Zulip Chat Archive
Stream: new members
Topic: Optimizing proof |inf f - inf g| < sup |f - g|
Luigi Massacci (Mar 07 2024 at 22:24):
Two questions:
a) Is this already in Mathlib somewhere? I couldn't find it in a reasonably close form.
b) If not, can it be shortened significantly?

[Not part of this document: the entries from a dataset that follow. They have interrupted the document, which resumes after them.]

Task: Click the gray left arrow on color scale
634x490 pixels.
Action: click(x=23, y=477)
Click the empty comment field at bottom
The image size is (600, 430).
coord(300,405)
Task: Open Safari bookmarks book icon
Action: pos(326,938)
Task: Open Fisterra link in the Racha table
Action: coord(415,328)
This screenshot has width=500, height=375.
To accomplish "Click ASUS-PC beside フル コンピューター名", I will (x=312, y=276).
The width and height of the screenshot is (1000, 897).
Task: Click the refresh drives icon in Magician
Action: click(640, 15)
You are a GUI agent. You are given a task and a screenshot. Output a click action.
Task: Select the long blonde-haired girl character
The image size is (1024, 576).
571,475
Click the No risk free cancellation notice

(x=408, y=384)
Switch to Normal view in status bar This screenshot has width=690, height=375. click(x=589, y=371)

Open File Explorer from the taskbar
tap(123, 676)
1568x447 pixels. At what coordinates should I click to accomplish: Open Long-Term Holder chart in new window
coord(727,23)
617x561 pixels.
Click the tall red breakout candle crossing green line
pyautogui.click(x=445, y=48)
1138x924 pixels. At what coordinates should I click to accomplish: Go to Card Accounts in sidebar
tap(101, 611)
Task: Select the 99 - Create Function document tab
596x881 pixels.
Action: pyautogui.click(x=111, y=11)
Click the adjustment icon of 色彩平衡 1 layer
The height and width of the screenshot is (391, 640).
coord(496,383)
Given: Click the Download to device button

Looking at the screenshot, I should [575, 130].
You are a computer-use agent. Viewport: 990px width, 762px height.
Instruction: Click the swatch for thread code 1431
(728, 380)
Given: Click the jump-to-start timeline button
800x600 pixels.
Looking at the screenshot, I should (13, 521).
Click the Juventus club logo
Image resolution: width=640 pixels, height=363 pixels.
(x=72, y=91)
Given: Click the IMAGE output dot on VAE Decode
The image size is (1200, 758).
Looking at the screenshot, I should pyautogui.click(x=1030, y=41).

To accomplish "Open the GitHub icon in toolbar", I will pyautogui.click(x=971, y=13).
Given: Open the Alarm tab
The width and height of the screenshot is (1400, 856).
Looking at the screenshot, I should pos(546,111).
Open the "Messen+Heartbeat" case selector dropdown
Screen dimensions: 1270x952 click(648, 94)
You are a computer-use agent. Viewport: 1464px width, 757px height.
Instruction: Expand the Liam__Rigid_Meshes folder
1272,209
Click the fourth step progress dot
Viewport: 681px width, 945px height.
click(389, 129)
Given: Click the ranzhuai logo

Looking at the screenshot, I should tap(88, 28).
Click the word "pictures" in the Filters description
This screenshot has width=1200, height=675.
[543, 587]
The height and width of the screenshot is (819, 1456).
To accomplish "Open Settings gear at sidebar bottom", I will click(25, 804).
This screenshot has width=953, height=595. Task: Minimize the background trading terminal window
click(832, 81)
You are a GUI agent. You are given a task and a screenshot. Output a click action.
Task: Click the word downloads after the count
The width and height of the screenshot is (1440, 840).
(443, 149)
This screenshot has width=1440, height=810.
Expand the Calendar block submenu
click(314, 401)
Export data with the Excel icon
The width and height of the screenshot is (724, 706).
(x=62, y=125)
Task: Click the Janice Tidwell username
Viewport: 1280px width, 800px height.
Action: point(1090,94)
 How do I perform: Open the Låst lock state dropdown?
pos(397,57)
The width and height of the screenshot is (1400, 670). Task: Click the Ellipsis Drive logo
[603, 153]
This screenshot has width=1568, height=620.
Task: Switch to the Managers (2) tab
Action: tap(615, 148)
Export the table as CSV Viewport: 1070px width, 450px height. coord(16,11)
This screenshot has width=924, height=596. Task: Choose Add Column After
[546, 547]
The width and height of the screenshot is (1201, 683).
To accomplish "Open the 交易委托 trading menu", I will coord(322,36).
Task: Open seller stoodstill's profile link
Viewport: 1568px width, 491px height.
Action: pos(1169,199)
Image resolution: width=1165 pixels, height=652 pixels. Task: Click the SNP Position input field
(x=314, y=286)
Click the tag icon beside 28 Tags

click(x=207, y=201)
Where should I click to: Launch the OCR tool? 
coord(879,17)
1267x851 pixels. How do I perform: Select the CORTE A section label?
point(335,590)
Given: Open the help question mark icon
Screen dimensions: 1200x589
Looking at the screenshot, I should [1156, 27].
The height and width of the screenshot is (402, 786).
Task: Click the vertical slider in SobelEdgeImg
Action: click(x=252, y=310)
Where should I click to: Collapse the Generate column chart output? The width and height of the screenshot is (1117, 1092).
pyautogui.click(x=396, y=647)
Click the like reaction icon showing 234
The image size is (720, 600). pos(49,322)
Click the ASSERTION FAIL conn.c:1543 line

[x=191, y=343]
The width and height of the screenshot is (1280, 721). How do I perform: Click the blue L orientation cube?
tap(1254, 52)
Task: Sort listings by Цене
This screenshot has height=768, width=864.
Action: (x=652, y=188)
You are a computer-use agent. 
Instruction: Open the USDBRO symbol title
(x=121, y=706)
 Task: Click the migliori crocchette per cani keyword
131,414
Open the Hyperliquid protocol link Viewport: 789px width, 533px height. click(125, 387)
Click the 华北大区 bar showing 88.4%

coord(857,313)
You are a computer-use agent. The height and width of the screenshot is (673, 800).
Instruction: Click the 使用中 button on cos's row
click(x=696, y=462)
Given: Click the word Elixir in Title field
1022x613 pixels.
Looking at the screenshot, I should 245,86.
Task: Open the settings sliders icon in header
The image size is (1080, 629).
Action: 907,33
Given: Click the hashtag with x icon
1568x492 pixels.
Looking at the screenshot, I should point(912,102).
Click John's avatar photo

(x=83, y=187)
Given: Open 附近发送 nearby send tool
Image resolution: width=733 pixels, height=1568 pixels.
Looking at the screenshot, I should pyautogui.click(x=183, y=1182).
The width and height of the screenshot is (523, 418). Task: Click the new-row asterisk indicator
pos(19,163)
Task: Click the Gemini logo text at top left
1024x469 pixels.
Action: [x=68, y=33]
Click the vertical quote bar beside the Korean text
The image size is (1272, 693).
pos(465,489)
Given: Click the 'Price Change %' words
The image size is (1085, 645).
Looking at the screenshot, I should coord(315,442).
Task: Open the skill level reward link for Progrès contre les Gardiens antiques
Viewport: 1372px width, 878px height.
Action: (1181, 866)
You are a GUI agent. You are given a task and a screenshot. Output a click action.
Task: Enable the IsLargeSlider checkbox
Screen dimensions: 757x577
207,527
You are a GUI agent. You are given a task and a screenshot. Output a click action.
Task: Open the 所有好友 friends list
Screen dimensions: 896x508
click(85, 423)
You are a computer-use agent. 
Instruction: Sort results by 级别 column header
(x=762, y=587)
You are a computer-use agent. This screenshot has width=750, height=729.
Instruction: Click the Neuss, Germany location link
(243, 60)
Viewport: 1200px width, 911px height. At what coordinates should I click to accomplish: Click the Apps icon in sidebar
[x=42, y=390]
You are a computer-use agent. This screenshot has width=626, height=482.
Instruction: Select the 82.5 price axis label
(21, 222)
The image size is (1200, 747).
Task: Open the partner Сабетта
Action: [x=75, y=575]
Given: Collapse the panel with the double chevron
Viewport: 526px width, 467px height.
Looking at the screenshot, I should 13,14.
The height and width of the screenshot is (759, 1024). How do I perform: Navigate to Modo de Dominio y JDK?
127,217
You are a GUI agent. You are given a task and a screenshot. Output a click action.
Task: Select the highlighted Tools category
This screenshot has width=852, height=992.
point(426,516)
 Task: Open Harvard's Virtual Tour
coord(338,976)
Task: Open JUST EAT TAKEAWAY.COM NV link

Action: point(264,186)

I would imagine all the "nonempty whatever" can be optmized.
c) If not, should the answer to a) become "yes"?
import Mathlib.Tactic
import Mathlib.Algebra.Order.Pointwise
import Mathlib.Data.Set.Image
import Mathlib.Data.Set.Pointwise.Basic
open Pointwise
lemma abs_inf_dist_le_sup {α : Type*} {f g : α → ℝ} (hα : Nonempty α)
(fpos : ∀ x, 0 ≤ f x) (gpos : ∀ x, 0 ≤ g x) (hb : BddAbove (Set.range |f - g|)):
|sInf {f x | x} - sInf {g x | x}| ≤ sSup {|f x - g x| | x} := by
refine abs_le.mpr ⟨?_, ?_⟩
· have : sInf {g x | x} - sSup {|f x - g x| | x} ≤ sInf {f x | x} := by
rw [← csInf_sub _ _ _ (by exact hb)]
· apply le_csInf
· have z₀ := Classical.choice hα
refine ⟨f z₀, by simp⟩
· rintro _ ⟨x, rfl⟩
refine @csInf_le_of_le _ _ ({x | ∃ x_1, g x_1 = x} - {x | ∃ x_1, |f x_1 - g x_1| = x})
(f x) (g x - |f x - g x|) ?_ ?_ ?_
· simp_rw [sub_eq_add_neg]
apply BddBelow.add ?_ (BddAbove.neg hb)
· refine ⟨0, ?_⟩;rintro _ ⟨x, rfl⟩; apply gpos
· apply Set.mem_sub.mpr
refine ⟨g x, (by simp), |f x - g x|, by simp, by ring⟩
· nth_rewrite 1 [← abs_of_nonneg (gpos x), abs_sub_comm _ _]
calc
_ ≤ |g x - (g x - f x)| := by exact abs_sub_abs_le_abs_sub (g x) _
_ = f x := by ring_nf; rw [abs_of_nonneg (fpos x)]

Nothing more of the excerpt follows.